The Court's statement that we have "readily construed statutes that authorize deprivations of liberty or property to require that the Government give affected individuals both notice and a meaningful opportunity to be heard," ante, at 137-138 (emphasis in original) (citing cases), is inapposite. The cases cited by the Court involved statutes that made no provision whatsoever for notice or hearing. By contrast, the Sentencing Reform Act itself, as explained earlier, gives notice that departure is always a possibility; and the express provisions of Rule 32 give the defendant the opportunity to be heard at his sentencing hearing. [147]
Every Circuit except the Fifth has explicitly held, like the District of Columbia Circuit in this case, see 282 U.S.App.D.C. 194, 196, 893 F.2d 1343, 1345 (1990), that "plenary" or "de novo " review is appropriate. See United States v. Diaz-Villafane, 874 F.2d 43, 49 (CA1), cert. denied, 493 U.S. ----, 110 S.Ct. 177, 107 L.Ed.2d 133 (1989); United States v. Lara, 905 F.2d 599, 602 (CA2 1990); United States v. Ryan, 866 F.2d 604, 610 (CA3 1989); United States v. Chester, 919 F.2d 896, 900 (CA4 1990); United States v. Rodriguez, 882 F.2d 1059, 1067 (CA6 1989), cert. denied, 493 U.S. ----, 110 S.Ct. 1144, 107 L.Ed.2d 1048 (1990); United States v. Williams, 901 F.2d 1394, 1396 (CA7 1990), cert. pending, No. 90-5849; United States v. Whitehorse, 909 F.2d 316, 318 (CA8 1990); United States v. Singleton, 917 F.2d 411, 412 (CA9 1990); United States v. Dean, 908 F.2d 1491, 1494 (CA10 1990); United States v. Russell, 917 F.2d 512, 515 (CA11 1990), cert. denied, 499 U.S. ----, 111 S.Ct. 1427, 113 L.Ed.2d 479 (1991). The Fifth Circuit has held that departure will be affirmed when the reasons for departure are "acceptable." See, e.g., United States v. Murillo, 902 F.2d 1169, 1172 (1990).

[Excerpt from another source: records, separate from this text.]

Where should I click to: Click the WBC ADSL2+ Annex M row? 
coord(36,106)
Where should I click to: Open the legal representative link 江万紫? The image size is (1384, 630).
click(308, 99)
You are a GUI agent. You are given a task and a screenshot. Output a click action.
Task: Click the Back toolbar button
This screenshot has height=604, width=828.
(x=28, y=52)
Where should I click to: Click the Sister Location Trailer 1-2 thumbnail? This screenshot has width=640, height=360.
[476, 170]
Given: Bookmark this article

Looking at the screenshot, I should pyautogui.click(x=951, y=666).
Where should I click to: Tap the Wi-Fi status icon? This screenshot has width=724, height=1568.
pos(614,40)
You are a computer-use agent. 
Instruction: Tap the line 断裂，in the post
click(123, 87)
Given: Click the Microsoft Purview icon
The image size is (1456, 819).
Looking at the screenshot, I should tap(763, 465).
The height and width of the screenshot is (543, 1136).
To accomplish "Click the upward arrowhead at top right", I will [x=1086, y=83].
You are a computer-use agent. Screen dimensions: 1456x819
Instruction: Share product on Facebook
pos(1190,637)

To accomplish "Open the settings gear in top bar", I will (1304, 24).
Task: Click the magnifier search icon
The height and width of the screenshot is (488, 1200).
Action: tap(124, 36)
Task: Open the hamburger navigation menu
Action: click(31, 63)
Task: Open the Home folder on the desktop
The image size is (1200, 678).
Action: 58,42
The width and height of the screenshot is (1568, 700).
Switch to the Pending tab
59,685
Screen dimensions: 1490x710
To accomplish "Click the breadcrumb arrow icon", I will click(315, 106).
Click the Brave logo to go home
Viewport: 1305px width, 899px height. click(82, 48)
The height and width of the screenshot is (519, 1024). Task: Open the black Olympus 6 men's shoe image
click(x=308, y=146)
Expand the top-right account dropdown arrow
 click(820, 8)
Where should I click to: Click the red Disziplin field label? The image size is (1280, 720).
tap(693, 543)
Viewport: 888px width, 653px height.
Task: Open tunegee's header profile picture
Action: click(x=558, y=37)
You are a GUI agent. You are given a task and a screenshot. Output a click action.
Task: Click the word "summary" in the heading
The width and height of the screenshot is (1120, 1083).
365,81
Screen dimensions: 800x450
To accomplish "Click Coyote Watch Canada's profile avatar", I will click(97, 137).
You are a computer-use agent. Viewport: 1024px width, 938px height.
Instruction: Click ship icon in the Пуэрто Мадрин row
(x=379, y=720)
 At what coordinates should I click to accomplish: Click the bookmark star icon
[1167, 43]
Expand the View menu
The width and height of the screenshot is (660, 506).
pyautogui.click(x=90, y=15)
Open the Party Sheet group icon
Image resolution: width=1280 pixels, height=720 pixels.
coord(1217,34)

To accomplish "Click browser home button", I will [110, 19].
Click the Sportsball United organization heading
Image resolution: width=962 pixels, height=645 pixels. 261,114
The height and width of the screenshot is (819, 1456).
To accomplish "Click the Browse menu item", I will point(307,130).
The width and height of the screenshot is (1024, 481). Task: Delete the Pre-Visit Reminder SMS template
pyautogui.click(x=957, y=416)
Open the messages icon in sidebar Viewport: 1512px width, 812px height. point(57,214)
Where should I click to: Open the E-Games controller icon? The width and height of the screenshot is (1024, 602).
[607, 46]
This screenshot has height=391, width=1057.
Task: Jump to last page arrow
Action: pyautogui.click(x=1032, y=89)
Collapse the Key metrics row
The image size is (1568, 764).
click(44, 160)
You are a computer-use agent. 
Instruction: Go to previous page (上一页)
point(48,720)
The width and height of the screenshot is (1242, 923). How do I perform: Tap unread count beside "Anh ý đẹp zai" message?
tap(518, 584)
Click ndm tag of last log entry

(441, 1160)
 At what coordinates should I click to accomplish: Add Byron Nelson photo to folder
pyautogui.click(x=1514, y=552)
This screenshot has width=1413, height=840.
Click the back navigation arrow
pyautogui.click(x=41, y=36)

There is one class of defendants for whom the right to appeal might not substitute for the ability to argue the issue to the district court: those for whom the Guidelines recommend either no incarceration or a period of incarceration shorter than the time necessary for the disposition of an appeal, but who receive a greater sentence in the exercise of the district court's authority to depart. For such a defendant, a successful appeal could come too late to undo completely the damage done by an erroneous departure decision. However, "a process must be judged by the generality of cases to which it applies, and therefore a process which is sufficient for the large majority of a group of claims is by constitutional definition sufficient for all of them." Walters v. National Assn. of Radiation Survivors, 473 U.S. 305, 330, 105 S.Ct. 3180, 3194, 87 L.Ed.2d 220 (1985). There is no contention that this class of defendants is sufficiently large to affect the due process calculus in this case.